Friday, July 24, 2009

Dead Heading or Cutting Back...

You gotta do it. You will be happy if you do. But man what a chore!
At the greenhouse after we plant the special order pots. We spend the next several weeks dead heading. All of us would rather, plant, water, fertilize, move. Anything other than deadhead. Oh man it is tedious. The task never ends. And it is back breaking! Honestly a killer. Leaned over those pots like that. Man, I have a back ache thinking about it.

O.K. What is it?
Deadheading or cutting back are pruning methods gardeners use on perennials, annuals & shrubs. I also cut back vines, especially if they flower.

Yea, but Why?
Deadheading stops a plant from going to seed or producing fruit, and in many cases encourages the plant to produce more flowers. Yup! You want lots of flowers all summer? Deadhead. A flowering plants sole purpose is to re-produce itself. All of a plants energy is used to produce flowers. After the flowers are done, the dead flower really isn't dead. It is now spending all of its time & more importantly energy making seeds. You want to divert that energy back to making flowers and looking pretty. At the Greenhouse we actually cut flowers back in the spring to produce bushier, healthier plants. Also deadheading makes plants look tidier or more the shape you like. I like having all the dead flowers, or almost dead flowers removed. Brown spent blossoms don't look that great to me. I also think that some plants get leggy, or gaingly looking. Some of my shade beds have over grown, and this year my ferns have been a little sun
damaged. So I try to visit each bed once a week. And pots even a little more often. Just tidy up the place a little.

Alright, I am catching on. Now How?
Honestly the most straightforward way I can explain deadheading is, "to remove only the faded flowers." When all the flowers on a single stem have been taken off, I cut the stem back to a floret, leaf or even to its base. Example of cutting to the base would be a daylily, or tulips. I cut those to the base. But I like to leave the grassy part.

I will discuss that later when I talk about tulips in the Fall.

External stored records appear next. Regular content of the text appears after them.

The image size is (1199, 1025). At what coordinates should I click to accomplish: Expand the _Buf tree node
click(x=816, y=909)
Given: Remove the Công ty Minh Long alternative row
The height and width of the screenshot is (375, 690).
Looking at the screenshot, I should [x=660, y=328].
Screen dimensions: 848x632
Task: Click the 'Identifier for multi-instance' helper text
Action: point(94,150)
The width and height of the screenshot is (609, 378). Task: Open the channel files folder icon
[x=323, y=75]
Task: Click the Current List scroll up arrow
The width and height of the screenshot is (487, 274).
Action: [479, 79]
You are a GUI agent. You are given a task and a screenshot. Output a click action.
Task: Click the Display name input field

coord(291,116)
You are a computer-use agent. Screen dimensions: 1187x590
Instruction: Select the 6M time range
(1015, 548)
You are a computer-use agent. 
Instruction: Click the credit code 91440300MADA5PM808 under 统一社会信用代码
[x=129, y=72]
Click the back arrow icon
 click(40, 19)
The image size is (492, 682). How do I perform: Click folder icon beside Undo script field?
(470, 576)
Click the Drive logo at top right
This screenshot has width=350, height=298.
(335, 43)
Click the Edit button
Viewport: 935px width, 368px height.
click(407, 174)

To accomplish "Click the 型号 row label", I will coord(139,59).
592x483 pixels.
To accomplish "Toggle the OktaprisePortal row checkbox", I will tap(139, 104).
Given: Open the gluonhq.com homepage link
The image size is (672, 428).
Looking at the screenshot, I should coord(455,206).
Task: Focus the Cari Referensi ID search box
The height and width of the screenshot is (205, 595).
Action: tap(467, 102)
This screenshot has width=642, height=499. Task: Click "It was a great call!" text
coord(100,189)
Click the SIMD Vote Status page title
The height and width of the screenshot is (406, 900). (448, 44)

Some people do "disbudding," which is removing smaller flower buds. Then the plant’s energy will go to the remaining flowers. There may not be as many flowers, but those left over will be larger. I personally don't do this. I have precious little time in the garden as it is.

I use several methods to prune, cut back & dead head.

Pinch- this is basically me pinching a plant off with my fingers. Simple, no tools required.
Snapping- I use this method with my potted geraniums, especially. When a blossom is spent, I follow the stem back to the base and snap it in the opposite direction. The stem will make the "snap" noise and then I remove the entire spent blossom.
Snipping- I have a little pair of nippers I use for snipping. I use this method when the plant is just a little thicker in the stem, and I might damage it by pinching. (because I end up pulling) Or if I might be damaged. Not a lot of people Pinch roses.
Shearing- I use this with grasses and some shrubs like Honeysuckle. (the shrub not vine) A lot of stems at once takes so much less time than one at a time. Shear them off.

Pasque Flower
I don't dead-head when I "want" to produce seed (or fruit) Some plants can remain as winter interest if you like the look of the spent flower. My example would be the pasque flower. I like the little fluffy leftovers. I also leave my Echinacea, I like those brown bally things. The birds munch them, and sit on them. I don't grow roses in my yard but often I see people leave the hips. In the late fall things left are often eaten by birds and small critters. That adds interest to the yard... I will admit that most of my dead heading and cutting back is in the spring. With a few exceptions.
Here is the spent Pasque Flower.

A few red flags. Be careful especially when cutting back shrubs. Most flowers grow on "new wood." Basically branches that have just grown in the past year. I would use the example of Lilacs. If you cut back stems this year. Next years flowers will be sparse, or non existent. But the year after that, watch out. You will be bombed again. Just don't plan on having your sister's wedding reception in your back yard in the spring the year after you hacked away at all of the Lilacs. But do hack the lilacs. They will stay thicker, less woody and keep growing beautiful flowers if you cut back on alternating branches. There are few shrubs I hate more than out of control Lilacs.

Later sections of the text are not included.